Talvez se possa dizer, levando tudo isso em conta, que as ondas que batem no muro do Malecón se chocam não com uma ilha, mas com o casco de uma nave ávida de sair singrando mares afora.Uma informação nos provoca, a de que algumas autoridades do regime, logo depois da Revolução, reprimiam o jazz por considerá-lo uma arma do imperialismo americano. De fato, o jazz fez parte do arsenal de soft power dos Estados Unidos. Nos anos 60, Louis Armstrong, por exemplo (“Ambassador Satch”), foi enviado pelo Departamento de Estado para a Europa com o objetivo disfarçado de amenizar a imagem do país no momento em que negros eram executados em fogueiras pelos bandos da Ku Klux Klan (“Strange Fruit”).

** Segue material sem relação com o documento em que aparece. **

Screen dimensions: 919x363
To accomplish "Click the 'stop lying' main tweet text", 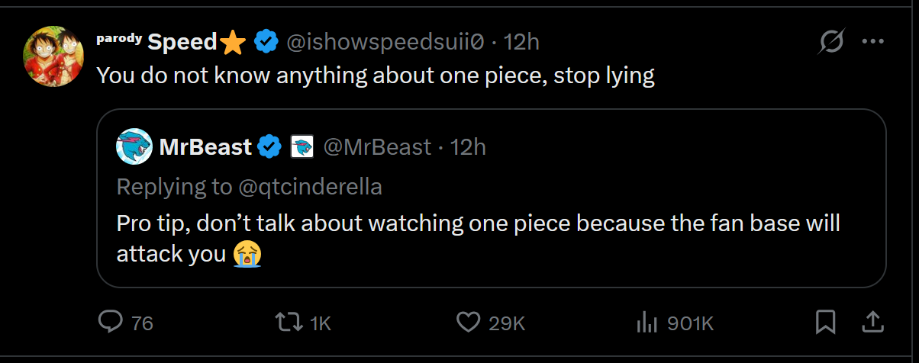I will pyautogui.click(x=376, y=76).
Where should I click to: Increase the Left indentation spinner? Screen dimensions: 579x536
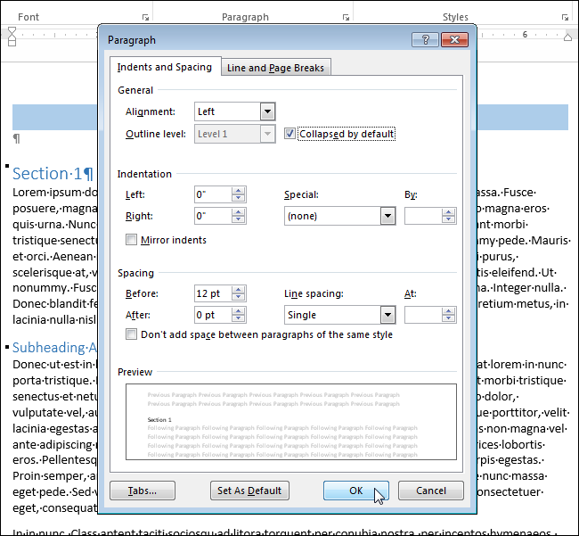click(x=238, y=190)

Mas acontece que o jazz, como ensinou Eric Hobsbawm na sua monumental História Social do Jazz, nasceu como música do povo, de maneira autônoma, sem a “inundação de padrões culturais das classes superiores”. Era natural, portanto, que ela fosse adotada e apropriada pelo povo de Cuba, que compartilha com a gente de Nova Orleans, o berço do gênero, as mesmas raízes étnicas africanas. Essa apropriação, como diz Max Alvim, foi feita de maneira antropofágica, à moda de Oswald de Andrade, mal comparando. Em Cuba as jam sessions (rodas de jazz) são chamadas de “descargas”.

Contra as agruras desses tempos bicudos, aqui ou em Cuba, nada como um descarrego! Cuba Jazz só deve entrar em cartaz em dezembro. Até lá, vai percorrer o circuito dos festivais, a começar pelo Festival Latino-Americano de Roterdã, Holanda, no dia 23 de agosto.